**WHAT YOU NEED TO DO**
Retype, exactly as they appear below, the lines between the line holding "[button] (75, 69)" and the line holding "88% [button] (15, 173)", both ends included.

==== EXTRACTED ENTRIES ====

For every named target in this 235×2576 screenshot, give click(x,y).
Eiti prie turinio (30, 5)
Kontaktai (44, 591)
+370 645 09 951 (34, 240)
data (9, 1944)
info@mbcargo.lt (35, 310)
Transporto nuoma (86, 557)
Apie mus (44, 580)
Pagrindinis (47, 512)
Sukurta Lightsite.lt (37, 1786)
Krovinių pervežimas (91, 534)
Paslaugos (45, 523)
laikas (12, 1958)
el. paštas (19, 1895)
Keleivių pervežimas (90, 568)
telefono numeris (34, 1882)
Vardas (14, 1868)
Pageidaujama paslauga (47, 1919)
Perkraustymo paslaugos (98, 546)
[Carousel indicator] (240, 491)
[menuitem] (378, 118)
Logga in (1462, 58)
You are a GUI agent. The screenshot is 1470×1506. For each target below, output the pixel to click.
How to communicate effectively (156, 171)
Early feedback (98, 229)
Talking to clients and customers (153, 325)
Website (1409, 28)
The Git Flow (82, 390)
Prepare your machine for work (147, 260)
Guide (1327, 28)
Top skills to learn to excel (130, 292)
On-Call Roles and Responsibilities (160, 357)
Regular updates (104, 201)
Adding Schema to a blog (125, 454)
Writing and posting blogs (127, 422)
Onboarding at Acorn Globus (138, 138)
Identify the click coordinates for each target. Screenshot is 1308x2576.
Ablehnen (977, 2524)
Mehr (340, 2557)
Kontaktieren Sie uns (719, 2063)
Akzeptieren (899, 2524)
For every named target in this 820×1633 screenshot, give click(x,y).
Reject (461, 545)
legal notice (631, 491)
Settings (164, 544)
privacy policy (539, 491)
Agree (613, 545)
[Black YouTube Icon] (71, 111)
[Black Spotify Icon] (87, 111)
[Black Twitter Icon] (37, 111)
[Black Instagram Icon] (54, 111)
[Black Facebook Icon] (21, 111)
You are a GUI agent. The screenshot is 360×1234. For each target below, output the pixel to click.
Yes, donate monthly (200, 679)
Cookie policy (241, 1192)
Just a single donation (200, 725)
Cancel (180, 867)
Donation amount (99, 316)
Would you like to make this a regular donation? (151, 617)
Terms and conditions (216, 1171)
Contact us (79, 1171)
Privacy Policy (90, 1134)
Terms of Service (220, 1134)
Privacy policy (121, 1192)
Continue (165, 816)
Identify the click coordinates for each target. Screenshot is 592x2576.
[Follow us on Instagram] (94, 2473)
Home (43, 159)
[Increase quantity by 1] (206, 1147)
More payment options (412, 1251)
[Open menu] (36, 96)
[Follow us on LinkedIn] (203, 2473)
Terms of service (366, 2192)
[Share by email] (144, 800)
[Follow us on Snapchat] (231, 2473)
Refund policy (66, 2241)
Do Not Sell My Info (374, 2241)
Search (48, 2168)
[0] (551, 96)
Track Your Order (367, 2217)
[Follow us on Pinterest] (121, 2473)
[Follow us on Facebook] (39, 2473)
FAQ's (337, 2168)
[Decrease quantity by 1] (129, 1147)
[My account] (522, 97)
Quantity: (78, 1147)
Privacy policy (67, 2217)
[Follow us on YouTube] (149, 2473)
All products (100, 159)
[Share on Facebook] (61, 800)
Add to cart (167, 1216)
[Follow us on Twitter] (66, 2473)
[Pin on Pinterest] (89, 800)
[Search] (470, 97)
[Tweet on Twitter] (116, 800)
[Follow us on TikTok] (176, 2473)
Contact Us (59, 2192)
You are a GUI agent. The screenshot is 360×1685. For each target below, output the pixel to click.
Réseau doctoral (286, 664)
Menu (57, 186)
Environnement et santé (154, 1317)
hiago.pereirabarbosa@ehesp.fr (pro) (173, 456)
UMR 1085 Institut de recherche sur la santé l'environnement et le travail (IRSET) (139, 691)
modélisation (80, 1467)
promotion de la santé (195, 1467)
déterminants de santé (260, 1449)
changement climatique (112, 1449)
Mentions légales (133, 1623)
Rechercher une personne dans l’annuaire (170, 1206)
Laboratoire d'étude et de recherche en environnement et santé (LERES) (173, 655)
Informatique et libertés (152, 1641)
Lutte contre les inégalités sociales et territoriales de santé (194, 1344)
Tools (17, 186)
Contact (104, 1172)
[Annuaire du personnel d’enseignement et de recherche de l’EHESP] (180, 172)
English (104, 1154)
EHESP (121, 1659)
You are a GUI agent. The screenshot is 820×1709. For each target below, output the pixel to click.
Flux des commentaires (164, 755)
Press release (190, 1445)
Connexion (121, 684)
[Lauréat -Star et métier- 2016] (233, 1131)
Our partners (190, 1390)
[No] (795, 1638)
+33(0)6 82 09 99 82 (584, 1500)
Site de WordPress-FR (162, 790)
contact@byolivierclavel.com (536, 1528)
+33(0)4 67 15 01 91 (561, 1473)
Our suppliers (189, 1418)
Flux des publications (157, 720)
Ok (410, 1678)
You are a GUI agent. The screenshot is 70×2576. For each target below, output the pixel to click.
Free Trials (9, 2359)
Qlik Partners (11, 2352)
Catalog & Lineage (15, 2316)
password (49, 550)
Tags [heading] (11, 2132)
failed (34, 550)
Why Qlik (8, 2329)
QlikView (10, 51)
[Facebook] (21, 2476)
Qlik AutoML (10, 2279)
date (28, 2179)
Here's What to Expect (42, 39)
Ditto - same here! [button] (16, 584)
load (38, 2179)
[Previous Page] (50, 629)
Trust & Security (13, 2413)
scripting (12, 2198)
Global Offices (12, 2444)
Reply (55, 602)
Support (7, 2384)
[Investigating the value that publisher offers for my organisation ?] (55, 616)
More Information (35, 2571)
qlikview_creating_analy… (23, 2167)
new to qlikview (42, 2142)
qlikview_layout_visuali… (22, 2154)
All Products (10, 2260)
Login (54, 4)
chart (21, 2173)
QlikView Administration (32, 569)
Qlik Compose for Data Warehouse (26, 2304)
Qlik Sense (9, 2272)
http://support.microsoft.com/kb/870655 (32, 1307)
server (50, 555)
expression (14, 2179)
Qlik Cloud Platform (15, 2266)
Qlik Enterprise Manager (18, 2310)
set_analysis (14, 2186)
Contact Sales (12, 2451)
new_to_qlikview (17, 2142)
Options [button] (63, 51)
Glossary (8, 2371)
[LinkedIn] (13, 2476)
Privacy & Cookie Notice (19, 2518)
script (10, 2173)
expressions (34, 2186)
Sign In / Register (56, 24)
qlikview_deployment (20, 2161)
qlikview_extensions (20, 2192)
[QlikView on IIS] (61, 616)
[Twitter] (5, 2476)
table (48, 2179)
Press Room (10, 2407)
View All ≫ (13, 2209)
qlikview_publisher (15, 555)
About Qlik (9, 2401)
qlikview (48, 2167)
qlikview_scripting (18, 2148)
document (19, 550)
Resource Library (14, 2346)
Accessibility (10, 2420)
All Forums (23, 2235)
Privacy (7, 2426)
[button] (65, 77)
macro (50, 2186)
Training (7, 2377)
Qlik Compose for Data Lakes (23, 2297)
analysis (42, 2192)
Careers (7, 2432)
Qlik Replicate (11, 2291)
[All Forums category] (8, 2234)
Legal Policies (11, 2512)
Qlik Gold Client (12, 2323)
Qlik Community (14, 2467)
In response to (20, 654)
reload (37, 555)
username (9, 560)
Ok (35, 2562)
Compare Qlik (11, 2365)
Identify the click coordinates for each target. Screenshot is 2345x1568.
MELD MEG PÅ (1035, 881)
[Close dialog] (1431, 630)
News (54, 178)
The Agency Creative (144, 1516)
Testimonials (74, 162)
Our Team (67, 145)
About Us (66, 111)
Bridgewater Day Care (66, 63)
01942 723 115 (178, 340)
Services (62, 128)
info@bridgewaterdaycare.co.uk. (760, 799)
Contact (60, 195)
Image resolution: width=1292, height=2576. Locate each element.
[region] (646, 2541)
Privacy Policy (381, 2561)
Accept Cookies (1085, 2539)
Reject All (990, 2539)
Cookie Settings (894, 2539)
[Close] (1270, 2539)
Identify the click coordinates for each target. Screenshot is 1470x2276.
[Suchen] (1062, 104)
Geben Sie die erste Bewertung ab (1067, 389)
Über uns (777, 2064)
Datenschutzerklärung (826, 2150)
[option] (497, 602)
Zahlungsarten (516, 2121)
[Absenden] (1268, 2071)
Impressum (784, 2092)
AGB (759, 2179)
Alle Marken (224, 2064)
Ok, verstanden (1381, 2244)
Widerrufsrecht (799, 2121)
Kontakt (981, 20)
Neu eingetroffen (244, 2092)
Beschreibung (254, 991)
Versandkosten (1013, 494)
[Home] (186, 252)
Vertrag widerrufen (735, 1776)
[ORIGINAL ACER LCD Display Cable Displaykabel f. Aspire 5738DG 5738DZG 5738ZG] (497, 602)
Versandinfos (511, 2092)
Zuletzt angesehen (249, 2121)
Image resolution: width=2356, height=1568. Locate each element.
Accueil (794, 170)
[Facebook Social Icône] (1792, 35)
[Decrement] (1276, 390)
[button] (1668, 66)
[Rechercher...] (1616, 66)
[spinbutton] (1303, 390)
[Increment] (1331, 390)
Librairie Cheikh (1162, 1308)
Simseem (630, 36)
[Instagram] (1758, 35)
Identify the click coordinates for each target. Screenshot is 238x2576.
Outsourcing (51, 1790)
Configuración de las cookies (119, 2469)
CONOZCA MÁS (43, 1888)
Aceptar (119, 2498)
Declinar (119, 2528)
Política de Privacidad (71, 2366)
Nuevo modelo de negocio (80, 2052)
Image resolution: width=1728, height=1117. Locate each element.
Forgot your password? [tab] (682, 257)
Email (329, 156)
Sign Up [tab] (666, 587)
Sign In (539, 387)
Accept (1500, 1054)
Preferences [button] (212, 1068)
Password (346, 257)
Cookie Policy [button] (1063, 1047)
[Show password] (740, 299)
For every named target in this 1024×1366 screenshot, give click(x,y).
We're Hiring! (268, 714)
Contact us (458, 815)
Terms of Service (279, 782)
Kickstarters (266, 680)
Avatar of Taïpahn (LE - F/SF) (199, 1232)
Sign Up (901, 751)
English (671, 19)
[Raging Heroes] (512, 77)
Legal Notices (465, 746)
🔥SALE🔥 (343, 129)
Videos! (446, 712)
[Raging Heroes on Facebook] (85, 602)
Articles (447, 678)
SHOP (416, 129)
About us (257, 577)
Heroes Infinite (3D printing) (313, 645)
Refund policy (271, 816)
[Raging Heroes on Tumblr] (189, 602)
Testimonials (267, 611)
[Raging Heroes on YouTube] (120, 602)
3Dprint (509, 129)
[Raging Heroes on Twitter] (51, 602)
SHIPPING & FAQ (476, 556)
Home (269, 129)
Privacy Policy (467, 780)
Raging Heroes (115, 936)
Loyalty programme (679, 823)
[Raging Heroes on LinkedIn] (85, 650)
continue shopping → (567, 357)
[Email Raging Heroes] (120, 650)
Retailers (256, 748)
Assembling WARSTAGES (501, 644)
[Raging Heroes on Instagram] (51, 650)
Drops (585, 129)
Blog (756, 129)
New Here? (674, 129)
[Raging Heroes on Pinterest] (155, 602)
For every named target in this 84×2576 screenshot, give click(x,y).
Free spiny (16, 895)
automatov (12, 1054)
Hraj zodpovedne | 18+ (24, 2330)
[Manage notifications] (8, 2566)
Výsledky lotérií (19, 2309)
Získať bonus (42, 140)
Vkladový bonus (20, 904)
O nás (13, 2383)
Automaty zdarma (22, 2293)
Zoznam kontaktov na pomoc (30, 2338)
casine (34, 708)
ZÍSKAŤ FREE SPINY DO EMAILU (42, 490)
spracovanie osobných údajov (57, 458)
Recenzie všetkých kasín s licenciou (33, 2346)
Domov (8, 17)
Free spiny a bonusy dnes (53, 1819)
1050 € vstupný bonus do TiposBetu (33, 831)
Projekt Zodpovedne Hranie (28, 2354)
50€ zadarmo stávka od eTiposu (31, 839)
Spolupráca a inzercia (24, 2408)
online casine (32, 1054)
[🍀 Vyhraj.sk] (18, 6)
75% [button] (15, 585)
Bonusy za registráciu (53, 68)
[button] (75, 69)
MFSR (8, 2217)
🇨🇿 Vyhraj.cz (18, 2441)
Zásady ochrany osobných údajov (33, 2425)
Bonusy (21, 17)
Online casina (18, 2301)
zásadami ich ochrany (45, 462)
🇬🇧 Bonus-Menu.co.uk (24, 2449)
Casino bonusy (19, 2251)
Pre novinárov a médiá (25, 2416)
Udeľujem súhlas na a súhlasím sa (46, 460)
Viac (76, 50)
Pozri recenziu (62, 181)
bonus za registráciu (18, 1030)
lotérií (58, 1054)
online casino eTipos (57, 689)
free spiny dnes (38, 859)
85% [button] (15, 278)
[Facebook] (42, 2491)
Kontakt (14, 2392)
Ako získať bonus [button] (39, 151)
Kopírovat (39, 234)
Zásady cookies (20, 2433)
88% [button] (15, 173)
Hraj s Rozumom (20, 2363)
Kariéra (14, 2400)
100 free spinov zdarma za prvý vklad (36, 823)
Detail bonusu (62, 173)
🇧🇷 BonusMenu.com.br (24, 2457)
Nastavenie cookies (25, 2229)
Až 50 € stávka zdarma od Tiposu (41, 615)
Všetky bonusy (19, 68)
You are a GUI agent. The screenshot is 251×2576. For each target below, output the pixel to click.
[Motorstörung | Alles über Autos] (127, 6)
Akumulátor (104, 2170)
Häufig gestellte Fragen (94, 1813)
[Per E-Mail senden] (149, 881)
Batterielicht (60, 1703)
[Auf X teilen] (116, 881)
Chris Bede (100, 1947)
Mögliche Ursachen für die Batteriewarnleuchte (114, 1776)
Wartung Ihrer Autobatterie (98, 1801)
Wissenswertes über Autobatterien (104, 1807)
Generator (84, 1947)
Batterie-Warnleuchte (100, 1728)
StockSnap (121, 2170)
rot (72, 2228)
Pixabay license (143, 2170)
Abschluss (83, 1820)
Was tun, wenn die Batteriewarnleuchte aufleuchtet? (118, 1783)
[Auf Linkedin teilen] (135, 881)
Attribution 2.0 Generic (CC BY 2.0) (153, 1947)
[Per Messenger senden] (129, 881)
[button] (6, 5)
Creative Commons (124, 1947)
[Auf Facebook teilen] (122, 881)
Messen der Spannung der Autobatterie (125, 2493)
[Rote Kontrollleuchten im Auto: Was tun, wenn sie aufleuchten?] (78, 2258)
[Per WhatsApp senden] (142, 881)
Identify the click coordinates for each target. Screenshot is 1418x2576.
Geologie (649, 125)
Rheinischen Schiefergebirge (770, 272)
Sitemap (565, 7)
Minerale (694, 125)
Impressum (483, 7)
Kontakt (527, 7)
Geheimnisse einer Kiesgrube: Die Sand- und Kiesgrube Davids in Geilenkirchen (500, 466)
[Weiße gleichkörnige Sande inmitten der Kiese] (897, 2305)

====

**EXPECTED ANSWER**
[button] (75, 69)
MFSR (8, 2217)
🇨🇿 Vyhraj.cz (18, 2441)
Zásady ochrany osobných údajov (33, 2425)
Bonusy (21, 17)
Online casina (18, 2301)
zásadami ich ochrany (45, 462)
🇬🇧 Bonus-Menu.co.uk (24, 2449)
Casino bonusy (19, 2251)
Pre novinárov a médiá (25, 2416)
Udeľujem súhlas na a súhlasím sa (46, 460)
Viac (76, 50)
Pozri recenziu (62, 181)
bonus za registráciu (18, 1030)
lotérií (58, 1054)
online casino eTipos (57, 689)
free spiny dnes (38, 859)
85% [button] (15, 278)
[Facebook] (42, 2491)
Kontakt (14, 2392)
Ako získať bonus [button] (39, 151)
Kopírovat (39, 234)
Zásady cookies (20, 2433)
88% [button] (15, 173)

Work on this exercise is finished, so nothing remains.